### DATA FOR REVIEW
####

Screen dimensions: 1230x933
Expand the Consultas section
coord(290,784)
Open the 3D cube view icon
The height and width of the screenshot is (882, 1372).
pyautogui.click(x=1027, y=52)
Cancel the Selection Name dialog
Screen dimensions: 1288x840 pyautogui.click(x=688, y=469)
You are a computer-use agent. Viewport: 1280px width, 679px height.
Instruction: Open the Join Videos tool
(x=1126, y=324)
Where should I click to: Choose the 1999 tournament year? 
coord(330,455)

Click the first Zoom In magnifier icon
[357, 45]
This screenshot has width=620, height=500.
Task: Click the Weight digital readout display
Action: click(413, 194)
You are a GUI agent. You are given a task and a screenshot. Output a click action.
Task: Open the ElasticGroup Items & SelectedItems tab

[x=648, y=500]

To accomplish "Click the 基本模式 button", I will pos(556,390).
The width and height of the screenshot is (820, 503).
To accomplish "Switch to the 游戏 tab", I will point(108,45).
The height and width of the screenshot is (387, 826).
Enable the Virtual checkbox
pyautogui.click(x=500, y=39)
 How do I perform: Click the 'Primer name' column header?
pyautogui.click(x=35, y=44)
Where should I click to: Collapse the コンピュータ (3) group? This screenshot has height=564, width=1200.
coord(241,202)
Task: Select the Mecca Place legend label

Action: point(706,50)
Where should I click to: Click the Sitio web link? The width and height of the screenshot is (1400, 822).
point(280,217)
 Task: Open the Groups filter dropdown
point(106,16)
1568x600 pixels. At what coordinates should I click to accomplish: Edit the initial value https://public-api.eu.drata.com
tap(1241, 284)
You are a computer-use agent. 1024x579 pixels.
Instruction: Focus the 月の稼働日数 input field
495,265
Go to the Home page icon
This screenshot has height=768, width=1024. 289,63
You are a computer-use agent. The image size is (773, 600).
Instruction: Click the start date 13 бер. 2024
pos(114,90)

####

### WHAT YOU SHOULD DO
The answer must consist of all the entries, copied exactly.

### FINAL ANSWER
Screen dimensions: 1230x933
Expand the Consultas section
coord(290,784)
Open the 3D cube view icon
The height and width of the screenshot is (882, 1372).
pyautogui.click(x=1027, y=52)
Cancel the Selection Name dialog
Screen dimensions: 1288x840 pyautogui.click(x=688, y=469)
You are a computer-use agent. Viewport: 1280px width, 679px height.
Instruction: Open the Join Videos tool
(x=1126, y=324)
Where should I click to: Choose the 1999 tournament year? 
coord(330,455)

Click the first Zoom In magnifier icon
[357, 45]
This screenshot has width=620, height=500.
Task: Click the Weight digital readout display
Action: click(413, 194)
You are a GUI agent. You are given a task and a screenshot. Output a click action.
Task: Open the ElasticGroup Items & SelectedItems tab

[x=648, y=500]

To accomplish "Click the 基本模式 button", I will pos(556,390).
The width and height of the screenshot is (820, 503).
To accomplish "Switch to the 游戏 tab", I will point(108,45).
The height and width of the screenshot is (387, 826).
Enable the Virtual checkbox
pyautogui.click(x=500, y=39)
 How do I perform: Click the 'Primer name' column header?
pyautogui.click(x=35, y=44)
Where should I click to: Collapse the コンピュータ (3) group? This screenshot has height=564, width=1200.
coord(241,202)
Task: Select the Mecca Place legend label

Action: point(706,50)
Where should I click to: Click the Sitio web link? The width and height of the screenshot is (1400, 822).
point(280,217)
 Task: Open the Groups filter dropdown
point(106,16)
1568x600 pixels. At what coordinates should I click to accomplish: Edit the initial value https://public-api.eu.drata.com
tap(1241, 284)
You are a computer-use agent. 1024x579 pixels.
Instruction: Focus the 月の稼働日数 input field
495,265
Go to the Home page icon
This screenshot has height=768, width=1024. 289,63
You are a computer-use agent. The image size is (773, 600).
Instruction: Click the start date 13 бер. 2024
pos(114,90)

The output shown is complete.